Labour is in the depths of a crisis that is potentially terminal. It has become irrelevant – not just to the broadcasters anticipating a new prime minister, but to great swaths of the country too. This is different from the early 1980s, when Labour nearly came third to the SDP/Liberal alliance in share of the vote in the 1983 general election.

Now it feels as if politics itself is crumbling. It was striking that one of the commitments that Theresa May made in a speech that already feels several aeons ago (but was in fact just an hour before Angela Eagle’s) was to restore public confidence in government’s motives.

Eagle looked and sounded competent and determined. She is always engaging. She delivered her short speech explaining her decision to challenge with passion. She promised that if she got the chance, she could turn the parliamentary Labour party into a credible alternative government.

But the question Labour faces is whether that is what it wants to be, and whether it has any idea how to do it. The new recruits who make up the bulk of the 500,000-strong party membership seem to prefer authenticity and radicalism over the hard dull business of organising to mobilise a coalition that can win an election.

Neither the MPs nor voices beyond the party have yet set out a vision of how the party can reconnect with the millions of lost voters who preferred Ukip at last year’s general election. Eagle didn’t begin to try.

The fight has to be between Corbyn and a challenger: it would be a travesty and the party’s death knell if he were not in a contest. And then the members would be forced to consider the balance between principle and pragmatism that is Labour’s essential ingredient.

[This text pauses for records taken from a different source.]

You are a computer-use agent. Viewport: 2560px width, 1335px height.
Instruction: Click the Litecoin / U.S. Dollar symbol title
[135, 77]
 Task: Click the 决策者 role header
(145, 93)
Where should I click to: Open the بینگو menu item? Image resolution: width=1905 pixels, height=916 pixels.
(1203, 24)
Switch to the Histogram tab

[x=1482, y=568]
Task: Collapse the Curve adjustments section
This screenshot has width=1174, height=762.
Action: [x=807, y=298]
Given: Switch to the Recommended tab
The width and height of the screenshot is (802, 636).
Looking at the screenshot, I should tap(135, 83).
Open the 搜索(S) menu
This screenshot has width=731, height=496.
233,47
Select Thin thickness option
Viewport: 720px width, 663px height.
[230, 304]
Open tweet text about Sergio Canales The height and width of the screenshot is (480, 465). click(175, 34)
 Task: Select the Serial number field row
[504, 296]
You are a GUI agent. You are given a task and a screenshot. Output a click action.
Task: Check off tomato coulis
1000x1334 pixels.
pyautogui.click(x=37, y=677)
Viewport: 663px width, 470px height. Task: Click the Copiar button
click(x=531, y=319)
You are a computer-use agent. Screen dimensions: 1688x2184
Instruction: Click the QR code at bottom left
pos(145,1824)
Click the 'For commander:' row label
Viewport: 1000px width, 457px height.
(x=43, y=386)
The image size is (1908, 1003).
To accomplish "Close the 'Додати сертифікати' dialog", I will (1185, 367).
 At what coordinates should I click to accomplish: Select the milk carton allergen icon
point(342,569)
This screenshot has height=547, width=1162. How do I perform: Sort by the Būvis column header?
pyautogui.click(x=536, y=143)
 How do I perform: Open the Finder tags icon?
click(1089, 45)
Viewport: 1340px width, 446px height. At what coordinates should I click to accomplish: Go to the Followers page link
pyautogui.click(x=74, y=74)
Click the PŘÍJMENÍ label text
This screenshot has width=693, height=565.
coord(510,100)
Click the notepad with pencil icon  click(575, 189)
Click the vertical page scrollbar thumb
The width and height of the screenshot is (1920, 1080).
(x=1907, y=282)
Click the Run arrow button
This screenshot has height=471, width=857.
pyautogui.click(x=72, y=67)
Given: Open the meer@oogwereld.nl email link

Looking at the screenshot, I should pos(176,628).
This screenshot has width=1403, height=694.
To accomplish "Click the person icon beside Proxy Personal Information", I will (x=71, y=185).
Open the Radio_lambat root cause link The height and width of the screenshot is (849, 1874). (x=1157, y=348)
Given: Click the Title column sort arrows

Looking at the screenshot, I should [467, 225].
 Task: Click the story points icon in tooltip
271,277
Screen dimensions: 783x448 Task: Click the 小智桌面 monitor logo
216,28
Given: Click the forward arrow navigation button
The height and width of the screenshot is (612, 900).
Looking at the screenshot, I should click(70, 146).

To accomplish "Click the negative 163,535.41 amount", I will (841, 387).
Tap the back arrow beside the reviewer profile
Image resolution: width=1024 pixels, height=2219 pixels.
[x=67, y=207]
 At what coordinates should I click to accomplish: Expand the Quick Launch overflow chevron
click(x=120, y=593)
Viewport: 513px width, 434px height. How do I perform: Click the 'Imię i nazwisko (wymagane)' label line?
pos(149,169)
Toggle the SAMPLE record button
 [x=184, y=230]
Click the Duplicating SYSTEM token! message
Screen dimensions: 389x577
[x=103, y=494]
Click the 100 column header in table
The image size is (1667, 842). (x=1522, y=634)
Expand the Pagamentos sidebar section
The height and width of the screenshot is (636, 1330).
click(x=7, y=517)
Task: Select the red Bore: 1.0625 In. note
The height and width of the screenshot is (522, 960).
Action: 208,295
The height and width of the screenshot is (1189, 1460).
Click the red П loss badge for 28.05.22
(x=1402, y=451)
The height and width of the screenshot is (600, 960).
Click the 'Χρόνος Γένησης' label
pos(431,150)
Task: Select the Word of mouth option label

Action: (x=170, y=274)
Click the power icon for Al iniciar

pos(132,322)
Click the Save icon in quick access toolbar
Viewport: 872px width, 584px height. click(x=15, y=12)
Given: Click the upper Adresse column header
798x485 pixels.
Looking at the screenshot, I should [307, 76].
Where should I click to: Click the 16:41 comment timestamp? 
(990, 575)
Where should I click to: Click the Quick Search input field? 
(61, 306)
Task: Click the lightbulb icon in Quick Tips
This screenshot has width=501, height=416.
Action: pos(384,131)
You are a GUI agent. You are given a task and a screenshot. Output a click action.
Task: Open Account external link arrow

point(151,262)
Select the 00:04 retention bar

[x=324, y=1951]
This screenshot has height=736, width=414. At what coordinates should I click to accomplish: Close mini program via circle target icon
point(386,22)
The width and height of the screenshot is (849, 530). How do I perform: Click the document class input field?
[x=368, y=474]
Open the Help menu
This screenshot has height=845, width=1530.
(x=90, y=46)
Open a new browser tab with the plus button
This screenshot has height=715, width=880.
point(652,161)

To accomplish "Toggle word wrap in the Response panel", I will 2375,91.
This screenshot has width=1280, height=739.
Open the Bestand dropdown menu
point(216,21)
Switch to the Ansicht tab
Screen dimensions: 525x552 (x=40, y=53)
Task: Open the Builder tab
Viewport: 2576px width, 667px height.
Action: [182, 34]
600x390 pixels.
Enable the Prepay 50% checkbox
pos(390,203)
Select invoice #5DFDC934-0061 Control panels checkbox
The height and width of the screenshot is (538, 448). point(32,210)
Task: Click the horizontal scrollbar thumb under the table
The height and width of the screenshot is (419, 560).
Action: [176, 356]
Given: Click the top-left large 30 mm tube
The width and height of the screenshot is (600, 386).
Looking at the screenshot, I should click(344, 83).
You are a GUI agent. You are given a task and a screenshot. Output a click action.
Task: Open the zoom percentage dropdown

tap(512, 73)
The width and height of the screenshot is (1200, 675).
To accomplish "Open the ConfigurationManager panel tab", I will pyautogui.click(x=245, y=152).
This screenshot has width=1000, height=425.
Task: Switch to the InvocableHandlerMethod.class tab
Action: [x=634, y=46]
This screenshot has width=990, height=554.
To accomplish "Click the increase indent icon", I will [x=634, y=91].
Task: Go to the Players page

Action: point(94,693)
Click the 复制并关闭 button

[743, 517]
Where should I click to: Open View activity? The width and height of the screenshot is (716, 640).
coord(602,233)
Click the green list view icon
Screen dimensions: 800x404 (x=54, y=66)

If this is all about “real” leadership, it’s not entirely clear how Angela Eagle is a viable replacement for Jeremy Corbyn. The charges levelled against him, notably that the public aren’t clear about Labour’s messages, don’t necessarily disappear under Eagle. Her speech was reminiscent of something from Ed Miliband, diagnosing problems without providing clear answers. A soft-left Milibandesque candidate who voted for the Iraq war is not the answer to the party’s problems – and I say this as someone who voted for her to be deputy leader last year.

The coup itself suggests Eagle and fellow anti-Corbyn MPs don’t grasp the challenges ahead. The decision to launch at a time when the Tories are in disarray, the economy is in a mess, and toxic xenophobia is spilling out onto our streets is a flawed strategy. And that’s ignoring the fact it’s taken 17 days for a formal challenge to be declared. Labour MPs who want to replace Corbyn need to realise that the party’s inward-looking nature – reflected in Eagle’s speech – isn’t going to win over new voters. Her vague pitch may not even be enough to encourage existing members to get behind her.

There’s a big problem with the idea of “saving Labour”, which underlay Eagle’s speech. It’s as if “rebel” Labour MPs, who have come together from different wings of the party under this banner, think that Corbyn, the ideas he represents and his many supporters, are the sole cause of Labour’s problems.

The truth is the huge hurdles facing the party have been many years in the making, and their architects are a significant number of the MPs behind the anti-Corbyn campaign. People left behind by an unfair economic system and abandoned by an inward-looking political class want to have some ownership over their lives and over politics.

Eagle is yet to properly lay out her ideas, but a technocratic response to this is not enough. Labour needs to become a democratic movement. Making this change is a fractious process but Eagle’s attempt to derail it with the backing of the vast majority of the parliamentary Labour Party suggests that, however much they attack Corbyn for being out of touch, the PLP don’t understand the problems that face them.